LavagesOfTime
evangelist of Threshold
I dont think any band copies DT.
Looks like you have never heard Altura, a prog metal band from the 90s. Some parts are EMBARASSINGLY cloned from Images and Words.
https://www.youtube.com/watch?v=-WJSg_WMC4o
I dont think any band copies DT.
I am always trying to expand my horizons and my tastes in metal/prog metal. I am a recent advocate for SX, but have been a DT fan for a while. Just took my son to his first DT show. Even at 14 he was blown away by Mangini's talents. Now just waiting on SX to tour and hit Dallas.
But I have yet to be able to escape the clutches of Redemption. I don't understand the bashing. The music is intense, and with a purpose. The lyrics are incredibly deep and profound. Ray sings Nick's material with such feeling and emotion. Yes, I love me some FW, but Redemption-- to me-- is Ray's flagship, utilizing his voice to extract the most gut-wrenching emotion possible from Nick's lyrics. I really don't get the hating on "Sapphire". That's the song that drew me to Redemption in the first place.
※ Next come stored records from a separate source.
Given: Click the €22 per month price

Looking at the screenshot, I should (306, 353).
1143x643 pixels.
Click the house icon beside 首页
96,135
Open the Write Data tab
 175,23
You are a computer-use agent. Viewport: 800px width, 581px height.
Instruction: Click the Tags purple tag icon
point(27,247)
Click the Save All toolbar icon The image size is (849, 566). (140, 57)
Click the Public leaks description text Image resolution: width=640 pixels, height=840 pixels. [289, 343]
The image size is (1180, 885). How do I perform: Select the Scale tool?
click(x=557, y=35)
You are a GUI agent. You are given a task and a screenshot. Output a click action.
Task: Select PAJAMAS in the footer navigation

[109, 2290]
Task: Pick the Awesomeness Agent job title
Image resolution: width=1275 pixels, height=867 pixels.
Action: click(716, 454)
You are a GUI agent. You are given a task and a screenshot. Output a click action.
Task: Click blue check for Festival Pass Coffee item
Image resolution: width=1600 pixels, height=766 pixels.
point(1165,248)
Earlier, someone mentioned you could ask 100 people who they like the most and get 100 different answers, with 99 people bashing the other person's choices. Its a personal preference. Everyone is entitled to their own opinion. Whether like or hate Redemption, you are entitled to your opinion. In the case of hating on Redemption, however, your opinion is WRONG.
Looks like you have never heard Altura, a prog metal band from the 90s. Some parts are EMBARASSINGLY cloned from Images and Words.
https://www.youtube.com/watch?v=-WJSg_WMC4o
The entire "prog metal" genre copies Dream Theater, and most of it is unremarkably boring. Dream Theater, in turn, rips on so many great 70s and 80s acts it isn't funny. Especially when they lift not just tones, but riffs and melodies wholesale.
I don't know about that. "crap" Jazz is more interesting to me.
Watching paint dry is more exciting than listening to bands that do the following only because they've decided it's a recipe for awesum muzak:
-odd time signatures (to sound complex, and don't contribute to the song)
-polyrhythm (see odd time signatures)
-philosophical lyrical themes (with glaringly obvious indication that the writer doesn't know a damned thing about what they wrote)
-orchestration (because it's more epic right?!)
-every band member gets a solo, every song
It's not that any of these things are intrinsically bad. But there's a recipe for disaster when they are all used together in try-hard-to-be-impressive ways. It smacks of the ignorance of music as an art form, where negative space can be just as important as all the cacophony on the canvas. These bands just don't get that.